[WHAT YOU ARE ASKED TO DO]
Find and copy each line in the material below where the string "target" occurs.
****************************************
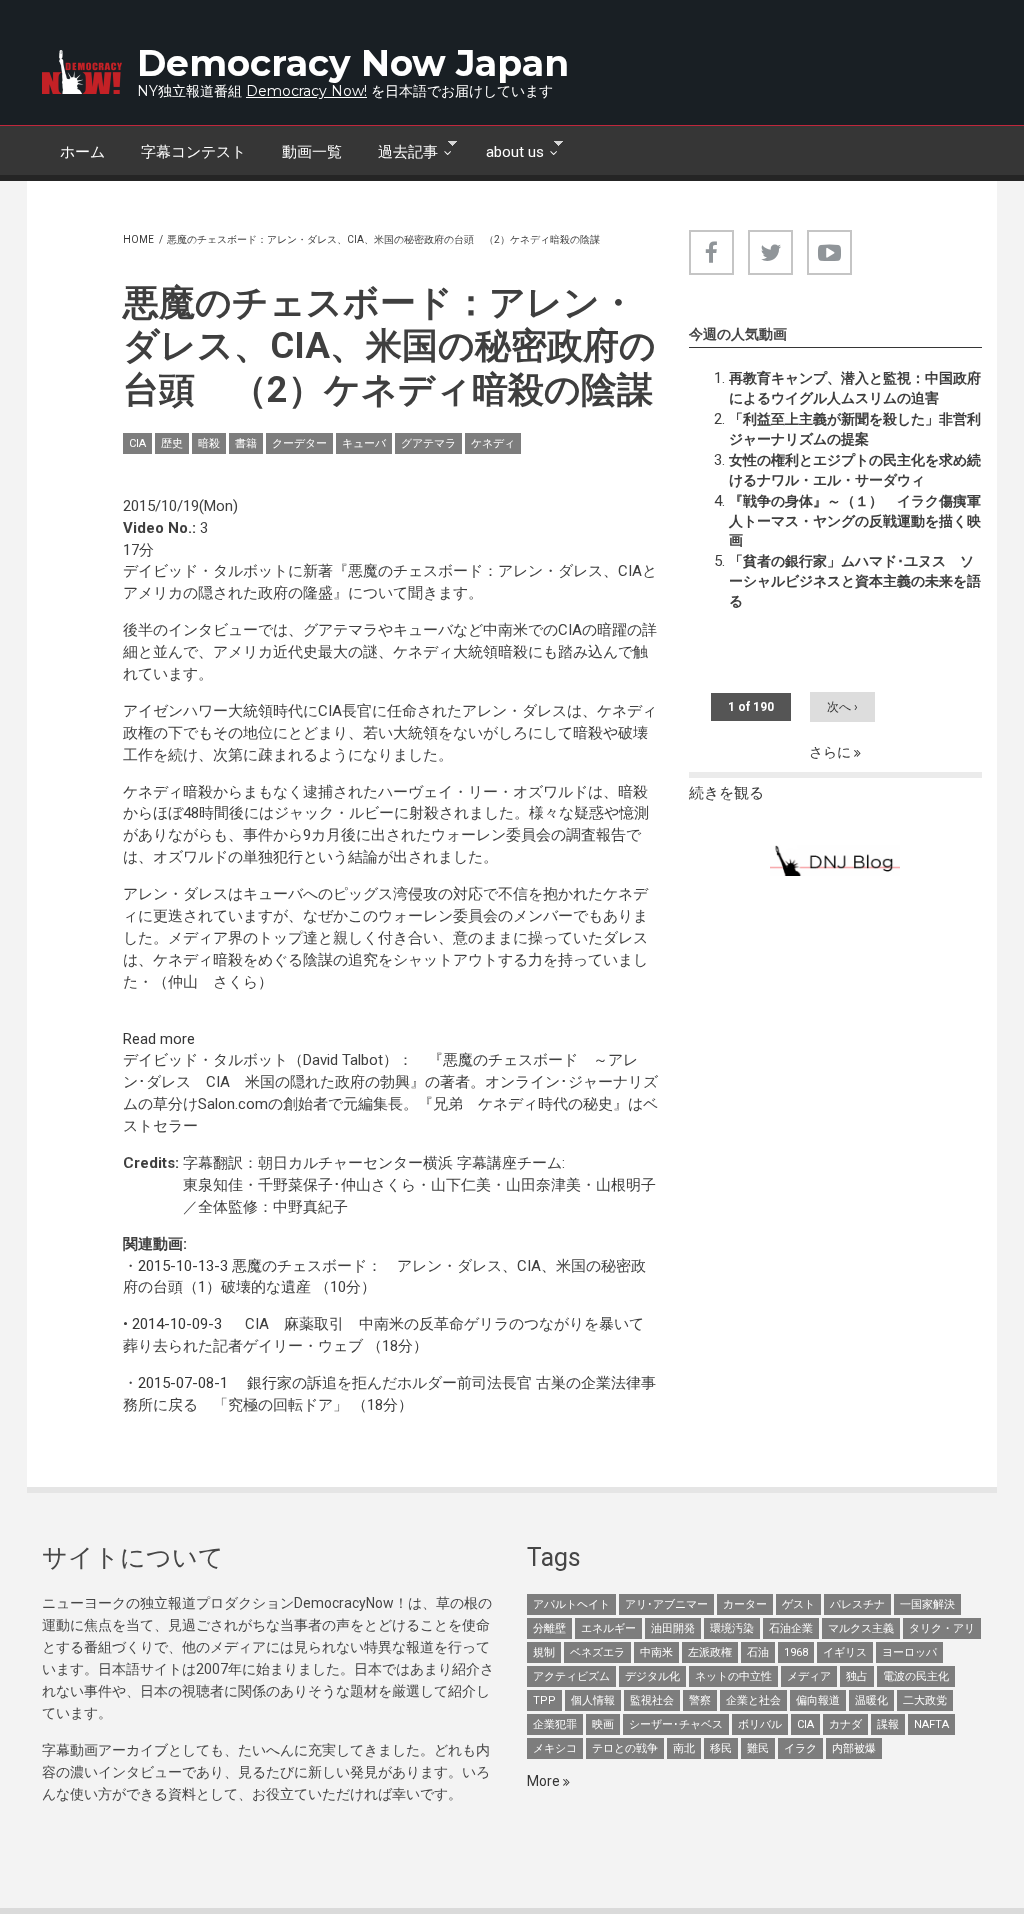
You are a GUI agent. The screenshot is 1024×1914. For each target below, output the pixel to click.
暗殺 (209, 443)
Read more (159, 1039)
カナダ (845, 1724)
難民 (758, 1748)
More (545, 1781)
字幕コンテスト (193, 152)
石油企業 (791, 1628)
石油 (758, 1652)
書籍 (246, 443)
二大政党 (925, 1700)
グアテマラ (428, 443)
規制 (544, 1652)
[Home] (82, 72)
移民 (721, 1748)
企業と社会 (753, 1700)
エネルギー (608, 1628)
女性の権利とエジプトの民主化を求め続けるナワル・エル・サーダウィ (855, 470)
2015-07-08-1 (183, 1383)
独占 (857, 1676)
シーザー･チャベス (676, 1724)
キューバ (364, 443)
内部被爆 (854, 1748)
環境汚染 (732, 1628)
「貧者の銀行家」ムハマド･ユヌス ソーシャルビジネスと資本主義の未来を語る (855, 581)
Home (138, 239)
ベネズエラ (597, 1652)
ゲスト (798, 1604)
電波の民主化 (916, 1676)
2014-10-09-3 (177, 1324)
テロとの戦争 (625, 1748)
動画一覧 (312, 152)
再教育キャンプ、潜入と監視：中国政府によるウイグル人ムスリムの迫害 (855, 388)
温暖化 (871, 1700)
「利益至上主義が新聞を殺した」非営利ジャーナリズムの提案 (855, 429)
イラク (800, 1748)
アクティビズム (571, 1676)
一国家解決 (927, 1604)
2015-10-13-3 (183, 1266)
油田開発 (673, 1628)
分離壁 (549, 1628)
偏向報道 (818, 1700)
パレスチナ (857, 1604)
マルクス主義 (861, 1628)
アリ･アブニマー (666, 1604)
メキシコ (555, 1748)
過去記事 (399, 150)
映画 (603, 1724)
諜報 (888, 1724)
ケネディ (493, 443)
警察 (700, 1700)
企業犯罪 (555, 1724)
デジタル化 (652, 1676)
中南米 (656, 1652)
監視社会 (652, 1700)
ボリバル (760, 1724)
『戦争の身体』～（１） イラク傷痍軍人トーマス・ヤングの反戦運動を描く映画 (855, 521)
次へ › (842, 707)
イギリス (845, 1652)
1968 (796, 1652)
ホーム (82, 152)
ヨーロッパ (909, 1652)
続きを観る (726, 793)
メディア (809, 1676)
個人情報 (593, 1700)
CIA (137, 443)
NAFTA (931, 1724)
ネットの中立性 (733, 1676)
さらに (831, 752)
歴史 (172, 443)
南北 (684, 1748)
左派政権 (710, 1652)
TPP (544, 1700)
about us (506, 150)
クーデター (299, 443)
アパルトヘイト (571, 1604)
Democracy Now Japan (353, 63)
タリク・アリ (942, 1628)
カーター (745, 1604)
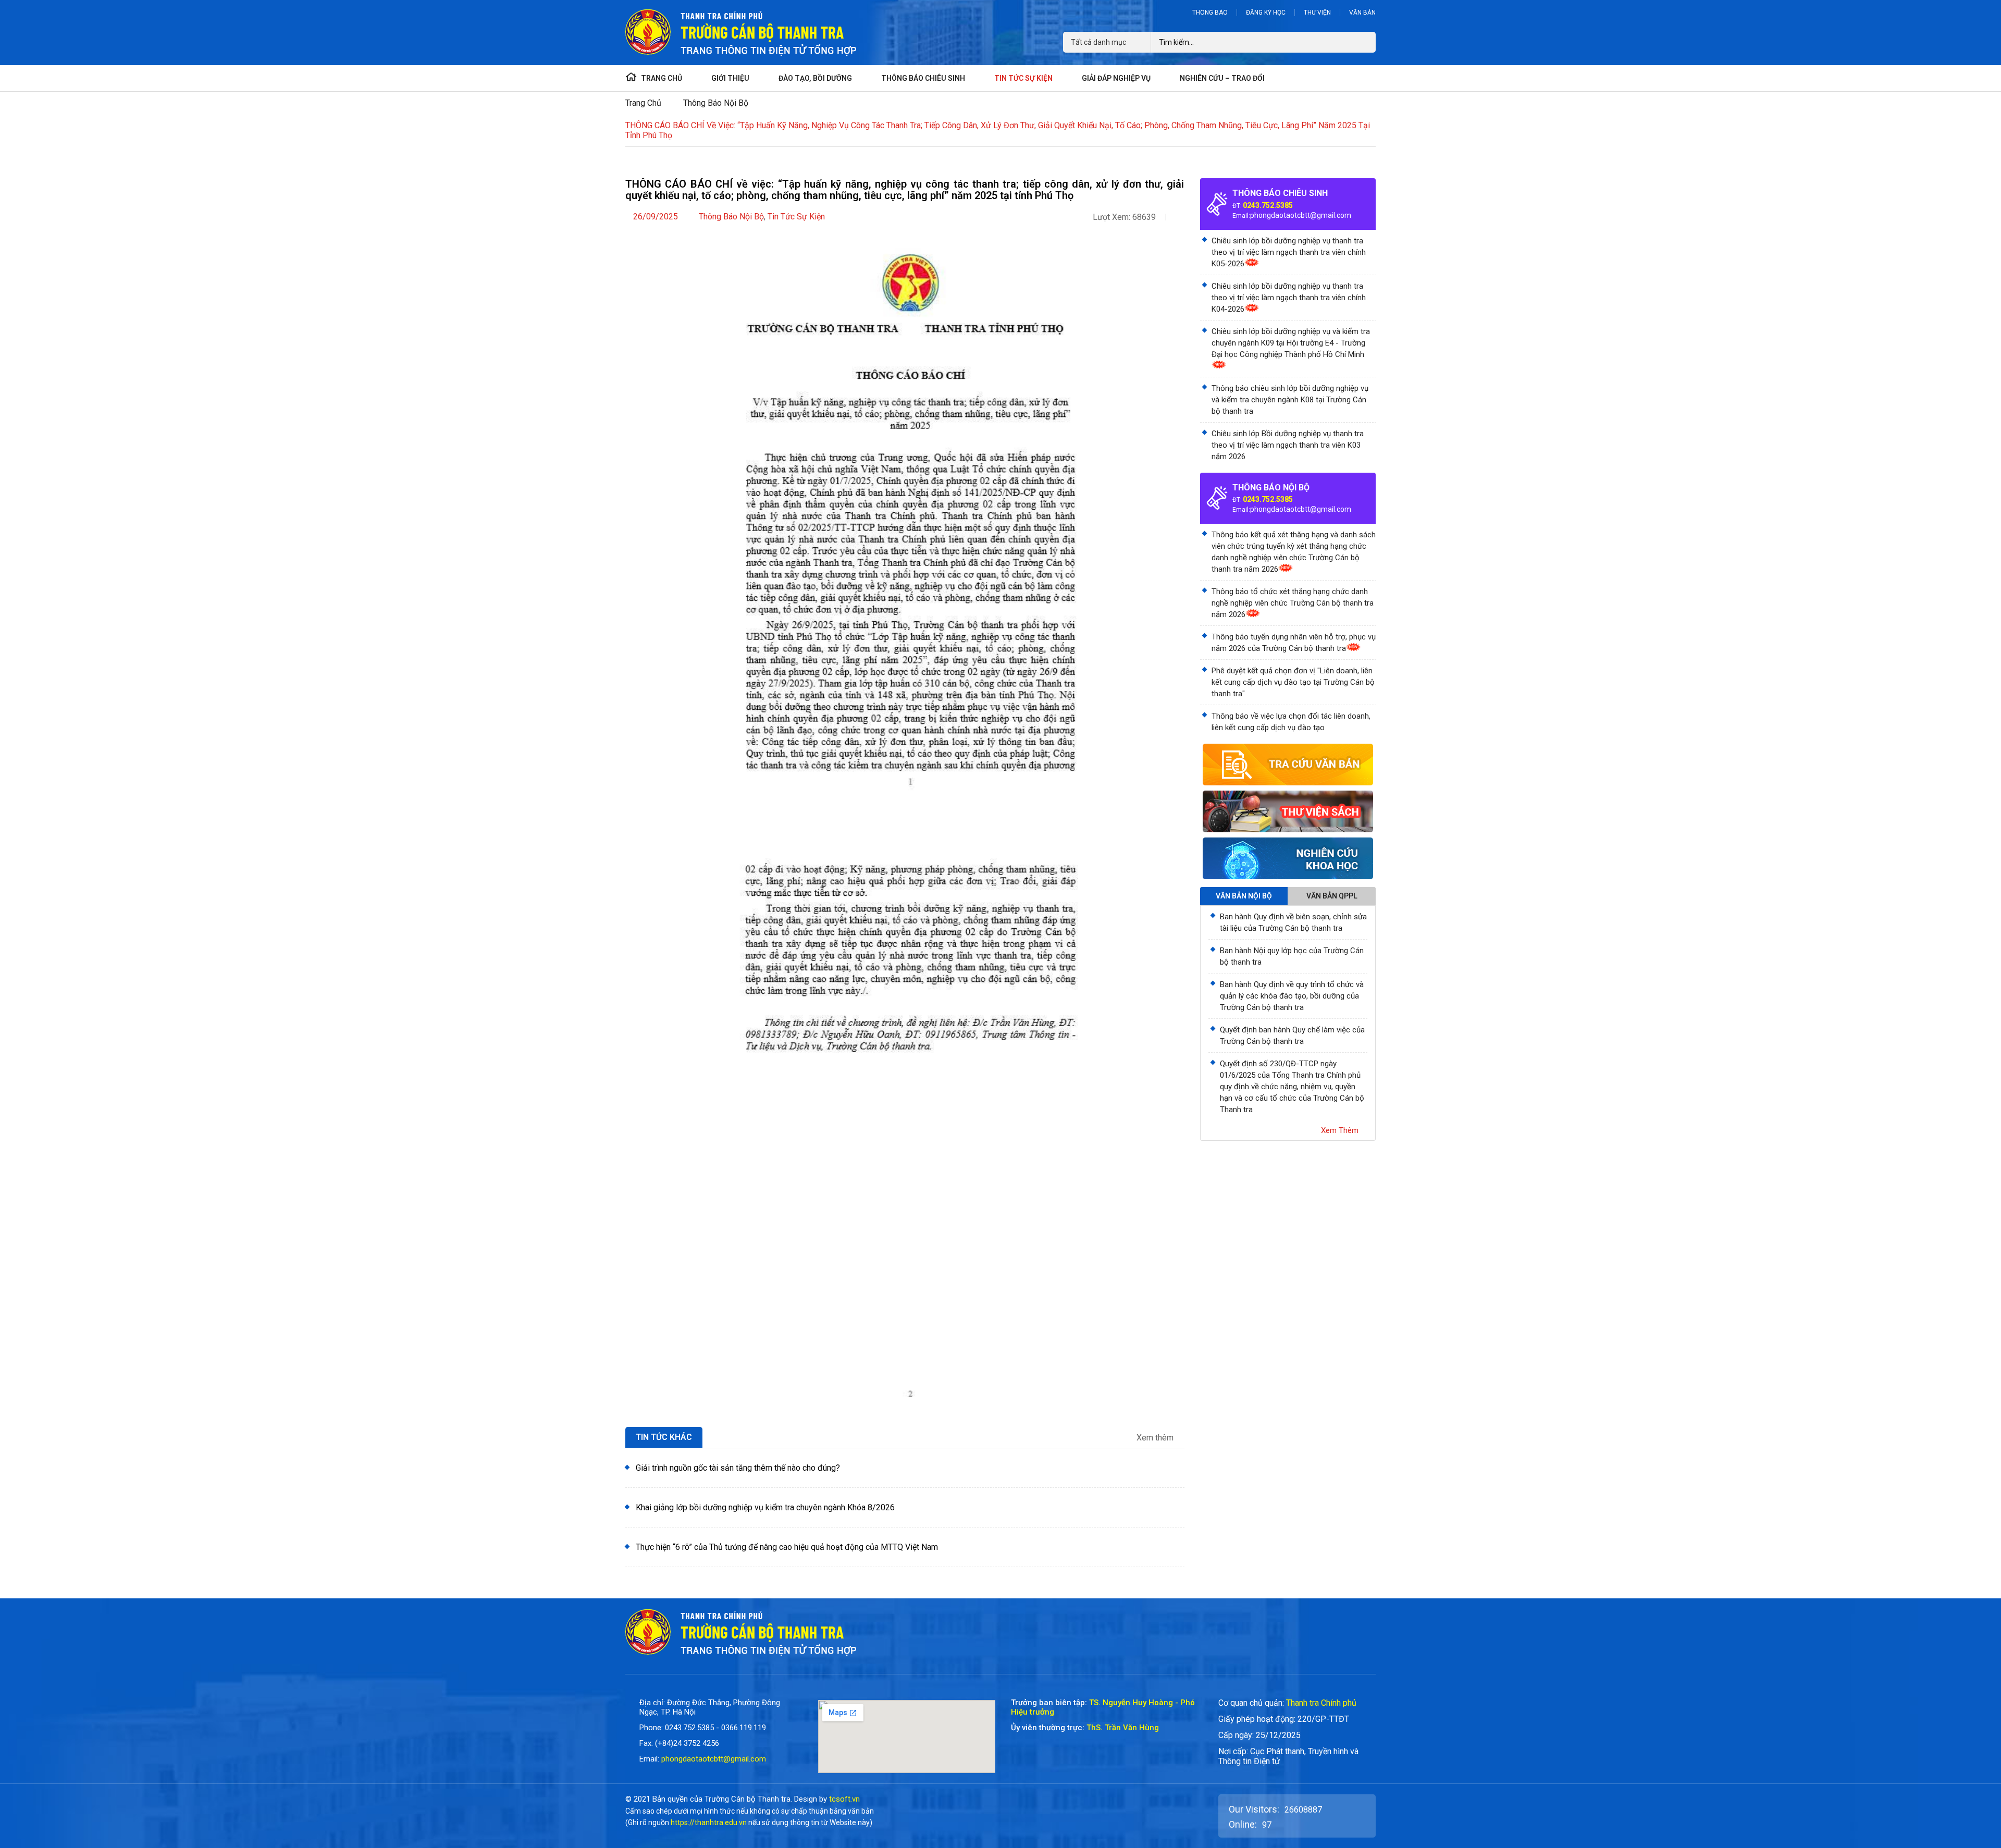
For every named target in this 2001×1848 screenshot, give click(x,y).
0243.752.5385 (1268, 205)
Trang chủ (643, 103)
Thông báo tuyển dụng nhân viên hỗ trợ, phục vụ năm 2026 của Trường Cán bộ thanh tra (1294, 642)
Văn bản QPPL (1331, 896)
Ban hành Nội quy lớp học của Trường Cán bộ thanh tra (1292, 956)
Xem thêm (1156, 1438)
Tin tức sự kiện (796, 216)
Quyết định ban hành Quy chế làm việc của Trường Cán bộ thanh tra (1292, 1035)
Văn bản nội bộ (1244, 896)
****************************************
[OUTPUT FOR THIS EXERCISE]
You are a GUI agent. The screenshot is 1024×1914. For each target below, output the pixel to click.
For every named target in this 2001×1848 screenshot, give click(x,y).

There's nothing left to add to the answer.